To test the impact of the Y311N mutation in a mammalian system, we used mature bovine chromaffin cells, which strictly rely on the SYT1 isoform in regulated exocytosis (Burgoyne and Morgan, 2003). Expression of the soluble C2AB fragment in the cytoplasm is known to impede catecholamine release because this soluble C2AB competes with the native vesicular SYT for its molecular target. Mutation of this inhibitory C2AB allows analysis of the residues that contribute to this competition. By inference, this provides insight into functionally important amino acids in the native vesicular form of SYT as has previously been shown for the C2B lysines 326 and 327 (Rickman et al., 2004a). Amperometric recordings demonstrated that introduction of the Y311N mutation in the soluble C2AB is sufficient to relieve the blockade of exocytosis (Figure 8C). Therefore, the soluble C2AB carrying an equivalent of the Drosophila AD3 mutation cannot compete with the vesicular SYT function in exocytosis. This highlights the functional importance of the Y311 tyrosine residue at the concave face of the C2B domain, further indicating an essential role of the constitutive SYT/SNARE link in regulated exocytosis.

DISCUSSION

The identification of the SNARE fusion machinery and the calcium sensor SYT led to a number of hypothetical models of their mutual organization between the vesicular and plasma membranes in regulated exocytosis (Yoshihara and Littleton, 2002; Koh and Bellen, 2003; Nishiki and Augustine, 2004).

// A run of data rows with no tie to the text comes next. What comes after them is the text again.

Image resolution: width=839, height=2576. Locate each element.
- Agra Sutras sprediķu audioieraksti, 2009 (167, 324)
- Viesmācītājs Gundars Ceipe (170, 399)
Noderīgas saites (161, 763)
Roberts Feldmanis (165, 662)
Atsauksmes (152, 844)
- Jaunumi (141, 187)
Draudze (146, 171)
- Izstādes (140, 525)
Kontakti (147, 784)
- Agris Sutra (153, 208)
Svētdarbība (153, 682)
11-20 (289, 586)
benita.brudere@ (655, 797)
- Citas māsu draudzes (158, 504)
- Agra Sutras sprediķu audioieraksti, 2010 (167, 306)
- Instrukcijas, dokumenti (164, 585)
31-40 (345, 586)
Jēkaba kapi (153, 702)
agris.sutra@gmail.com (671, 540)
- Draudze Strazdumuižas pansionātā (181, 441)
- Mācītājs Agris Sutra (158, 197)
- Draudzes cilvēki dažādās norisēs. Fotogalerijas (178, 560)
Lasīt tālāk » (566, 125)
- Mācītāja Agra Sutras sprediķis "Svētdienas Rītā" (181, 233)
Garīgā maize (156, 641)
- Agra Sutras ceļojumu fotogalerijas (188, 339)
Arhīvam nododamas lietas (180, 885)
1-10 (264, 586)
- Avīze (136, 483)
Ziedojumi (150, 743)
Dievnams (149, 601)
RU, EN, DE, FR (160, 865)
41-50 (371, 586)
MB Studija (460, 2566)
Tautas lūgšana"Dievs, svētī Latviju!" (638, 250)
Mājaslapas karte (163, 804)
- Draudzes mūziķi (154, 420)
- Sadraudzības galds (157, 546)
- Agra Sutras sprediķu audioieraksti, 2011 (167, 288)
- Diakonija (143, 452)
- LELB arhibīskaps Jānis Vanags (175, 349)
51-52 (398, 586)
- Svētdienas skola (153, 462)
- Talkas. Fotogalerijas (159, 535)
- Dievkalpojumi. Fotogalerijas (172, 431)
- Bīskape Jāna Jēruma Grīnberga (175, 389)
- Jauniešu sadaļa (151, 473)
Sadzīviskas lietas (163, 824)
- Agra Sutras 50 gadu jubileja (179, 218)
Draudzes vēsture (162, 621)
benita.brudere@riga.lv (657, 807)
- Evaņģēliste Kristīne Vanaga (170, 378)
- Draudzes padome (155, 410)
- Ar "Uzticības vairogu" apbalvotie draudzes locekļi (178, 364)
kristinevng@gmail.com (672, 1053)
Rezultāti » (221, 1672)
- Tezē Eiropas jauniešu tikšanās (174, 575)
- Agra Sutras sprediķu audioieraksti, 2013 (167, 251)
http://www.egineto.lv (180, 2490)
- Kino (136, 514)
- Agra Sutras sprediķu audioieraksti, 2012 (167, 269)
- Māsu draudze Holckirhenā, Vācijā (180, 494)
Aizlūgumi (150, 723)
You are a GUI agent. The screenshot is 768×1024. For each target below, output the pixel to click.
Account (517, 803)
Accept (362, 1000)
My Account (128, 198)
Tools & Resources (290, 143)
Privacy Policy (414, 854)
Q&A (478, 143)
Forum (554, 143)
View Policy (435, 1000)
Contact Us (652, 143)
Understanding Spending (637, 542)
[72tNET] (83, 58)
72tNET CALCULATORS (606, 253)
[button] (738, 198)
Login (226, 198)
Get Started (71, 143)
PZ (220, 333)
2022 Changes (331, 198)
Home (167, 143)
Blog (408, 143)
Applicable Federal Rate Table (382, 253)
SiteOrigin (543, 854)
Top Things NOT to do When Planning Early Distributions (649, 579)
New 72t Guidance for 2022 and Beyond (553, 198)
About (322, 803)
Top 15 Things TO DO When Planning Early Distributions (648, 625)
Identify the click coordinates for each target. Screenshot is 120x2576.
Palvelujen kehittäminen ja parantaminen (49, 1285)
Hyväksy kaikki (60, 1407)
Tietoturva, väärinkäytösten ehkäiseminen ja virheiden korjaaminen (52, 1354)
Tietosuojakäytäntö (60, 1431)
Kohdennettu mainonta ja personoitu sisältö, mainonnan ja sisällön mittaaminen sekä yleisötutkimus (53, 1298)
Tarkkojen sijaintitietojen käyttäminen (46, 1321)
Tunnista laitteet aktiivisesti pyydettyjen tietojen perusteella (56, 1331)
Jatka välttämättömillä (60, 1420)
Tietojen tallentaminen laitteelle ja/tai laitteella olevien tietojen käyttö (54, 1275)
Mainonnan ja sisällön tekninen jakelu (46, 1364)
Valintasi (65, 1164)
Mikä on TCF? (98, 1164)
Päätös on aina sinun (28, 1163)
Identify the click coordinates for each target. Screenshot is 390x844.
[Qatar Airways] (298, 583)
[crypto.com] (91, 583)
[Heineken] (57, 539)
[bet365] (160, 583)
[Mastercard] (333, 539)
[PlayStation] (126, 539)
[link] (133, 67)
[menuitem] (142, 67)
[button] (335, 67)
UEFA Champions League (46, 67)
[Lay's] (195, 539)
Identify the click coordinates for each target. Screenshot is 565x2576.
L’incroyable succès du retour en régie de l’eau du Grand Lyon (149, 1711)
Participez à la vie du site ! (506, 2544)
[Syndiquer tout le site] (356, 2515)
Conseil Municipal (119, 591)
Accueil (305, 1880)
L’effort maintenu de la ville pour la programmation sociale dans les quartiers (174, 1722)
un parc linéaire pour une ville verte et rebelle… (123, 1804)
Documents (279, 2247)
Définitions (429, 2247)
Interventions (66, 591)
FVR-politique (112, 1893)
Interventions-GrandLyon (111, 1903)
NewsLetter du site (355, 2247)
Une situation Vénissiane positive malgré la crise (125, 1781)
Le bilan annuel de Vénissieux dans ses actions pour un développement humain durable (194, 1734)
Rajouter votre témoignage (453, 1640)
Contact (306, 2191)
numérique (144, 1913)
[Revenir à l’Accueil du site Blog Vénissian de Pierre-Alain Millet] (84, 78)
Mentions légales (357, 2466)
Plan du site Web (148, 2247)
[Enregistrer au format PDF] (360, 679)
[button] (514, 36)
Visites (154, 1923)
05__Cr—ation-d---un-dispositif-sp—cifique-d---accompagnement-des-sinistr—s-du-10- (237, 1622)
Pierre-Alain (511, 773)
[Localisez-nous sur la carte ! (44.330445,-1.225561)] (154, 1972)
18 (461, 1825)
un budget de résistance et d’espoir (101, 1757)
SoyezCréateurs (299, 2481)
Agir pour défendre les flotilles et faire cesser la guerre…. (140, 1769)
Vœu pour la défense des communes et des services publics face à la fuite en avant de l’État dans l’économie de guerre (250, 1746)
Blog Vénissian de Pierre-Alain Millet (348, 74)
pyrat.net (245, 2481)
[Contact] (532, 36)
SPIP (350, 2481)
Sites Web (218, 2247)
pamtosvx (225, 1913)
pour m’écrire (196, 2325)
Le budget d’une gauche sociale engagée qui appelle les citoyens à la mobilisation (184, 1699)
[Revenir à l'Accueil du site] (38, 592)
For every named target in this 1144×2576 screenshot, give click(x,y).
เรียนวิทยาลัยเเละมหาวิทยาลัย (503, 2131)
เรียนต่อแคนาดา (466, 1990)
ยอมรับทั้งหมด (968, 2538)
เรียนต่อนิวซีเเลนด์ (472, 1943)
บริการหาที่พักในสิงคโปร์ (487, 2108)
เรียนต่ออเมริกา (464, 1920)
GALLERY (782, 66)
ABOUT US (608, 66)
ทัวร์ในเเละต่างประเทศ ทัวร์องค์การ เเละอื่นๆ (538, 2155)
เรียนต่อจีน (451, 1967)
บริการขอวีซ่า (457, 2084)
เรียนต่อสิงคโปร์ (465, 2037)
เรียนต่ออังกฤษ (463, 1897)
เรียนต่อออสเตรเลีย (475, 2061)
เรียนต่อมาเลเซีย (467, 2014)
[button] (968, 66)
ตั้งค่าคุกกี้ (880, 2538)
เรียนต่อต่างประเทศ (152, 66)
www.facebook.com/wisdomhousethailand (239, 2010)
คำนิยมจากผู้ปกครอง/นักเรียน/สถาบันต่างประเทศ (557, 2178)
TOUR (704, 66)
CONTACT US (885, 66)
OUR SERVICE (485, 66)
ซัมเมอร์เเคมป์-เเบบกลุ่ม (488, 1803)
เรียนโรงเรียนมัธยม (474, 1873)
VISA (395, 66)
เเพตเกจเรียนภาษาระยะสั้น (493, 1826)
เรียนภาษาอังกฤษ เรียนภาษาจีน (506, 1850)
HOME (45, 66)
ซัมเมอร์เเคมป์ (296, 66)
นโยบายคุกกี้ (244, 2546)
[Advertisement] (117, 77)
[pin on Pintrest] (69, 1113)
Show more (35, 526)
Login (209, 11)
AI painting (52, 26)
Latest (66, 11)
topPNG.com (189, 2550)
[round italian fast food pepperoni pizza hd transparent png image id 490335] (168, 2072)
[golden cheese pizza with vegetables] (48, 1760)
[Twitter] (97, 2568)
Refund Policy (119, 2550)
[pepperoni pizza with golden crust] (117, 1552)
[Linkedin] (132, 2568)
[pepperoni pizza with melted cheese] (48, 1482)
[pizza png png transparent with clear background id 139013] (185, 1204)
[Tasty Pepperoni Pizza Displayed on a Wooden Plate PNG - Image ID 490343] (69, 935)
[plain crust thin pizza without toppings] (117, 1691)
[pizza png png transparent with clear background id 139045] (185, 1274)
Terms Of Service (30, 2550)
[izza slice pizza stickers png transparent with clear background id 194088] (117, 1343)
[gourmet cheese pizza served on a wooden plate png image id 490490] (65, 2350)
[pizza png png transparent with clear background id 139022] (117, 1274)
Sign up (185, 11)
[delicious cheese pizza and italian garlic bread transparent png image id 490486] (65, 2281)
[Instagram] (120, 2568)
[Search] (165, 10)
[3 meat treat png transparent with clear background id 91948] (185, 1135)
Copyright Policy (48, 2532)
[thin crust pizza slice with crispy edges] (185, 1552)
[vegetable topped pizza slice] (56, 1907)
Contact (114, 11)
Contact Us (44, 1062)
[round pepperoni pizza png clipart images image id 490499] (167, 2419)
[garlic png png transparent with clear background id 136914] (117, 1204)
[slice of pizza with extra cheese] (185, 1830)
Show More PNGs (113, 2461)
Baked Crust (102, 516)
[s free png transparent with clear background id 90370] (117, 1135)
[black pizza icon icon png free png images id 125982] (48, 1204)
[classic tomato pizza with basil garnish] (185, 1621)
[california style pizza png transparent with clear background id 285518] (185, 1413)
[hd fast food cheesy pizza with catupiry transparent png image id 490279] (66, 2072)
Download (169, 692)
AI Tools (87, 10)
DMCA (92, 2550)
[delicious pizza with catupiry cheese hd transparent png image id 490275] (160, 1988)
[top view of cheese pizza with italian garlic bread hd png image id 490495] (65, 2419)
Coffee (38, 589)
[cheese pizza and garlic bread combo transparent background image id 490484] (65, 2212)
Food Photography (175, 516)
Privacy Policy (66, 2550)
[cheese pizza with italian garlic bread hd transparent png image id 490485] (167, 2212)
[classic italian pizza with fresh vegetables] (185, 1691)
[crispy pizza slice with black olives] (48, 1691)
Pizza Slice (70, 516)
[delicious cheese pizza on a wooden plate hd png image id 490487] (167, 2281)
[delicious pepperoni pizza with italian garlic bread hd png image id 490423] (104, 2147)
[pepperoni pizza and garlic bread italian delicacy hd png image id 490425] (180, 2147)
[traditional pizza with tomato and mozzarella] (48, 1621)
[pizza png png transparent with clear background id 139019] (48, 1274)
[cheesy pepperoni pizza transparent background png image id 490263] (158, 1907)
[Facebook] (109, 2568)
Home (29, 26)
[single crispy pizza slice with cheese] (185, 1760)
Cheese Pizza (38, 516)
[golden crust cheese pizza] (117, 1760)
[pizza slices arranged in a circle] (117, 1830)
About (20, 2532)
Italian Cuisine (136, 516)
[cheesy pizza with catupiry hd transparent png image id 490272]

Here, we have provided a structure-based model for the constitutive SYT/SNARE assembly that was derived and tested through complementary experimental and theoretical approaches. Availability of sequence information in evolutionarily distant organisms allowed us to narrow down our search to conserved sites with a potential role in SYT/SNARE binding. Our reliance on the evolutionary conservation of amino acids is valid because the basic properties of neuroendocrine exocytosis are known to be conserved throughout the animal kingdom (Bellen, 1999). Through mutagenesis analysis, we have determined the SYT binding site on the SNAREs, showing that it resides on helix1 of SNAP-25 and is adjacent to the amino acids involved in the ionic layer of the ternary SNARE complex (Figures 2 and 3). The conservation of this binding motif mirrors the strong conservation of the SNARE-binding epitope on the C2B domain of SYT (Rickman et al., 2004a). The recently published atomic structures of the C2 domains of SYT1 and of the ternary SNARE complex allowed us to use an in silico docking approach and computational power to further confirm the likely interface for the SYT/SNARE interaction. Our computational analysis relied on the assumption that the t-SNARE helices are folded similarly whether in the presence or absence of synaptobrevin. This is valid because 1) the assembly of syntaxin and SNAP-25 is highly α-helical (Fasshauer et al., 1997) and 2) the SNAP-25 [D51K,E52K,E55K] mutation similarly affects constitutive SYT binding to both the t-SNARE assembly and the ternary SNARE complex (Figure 3C).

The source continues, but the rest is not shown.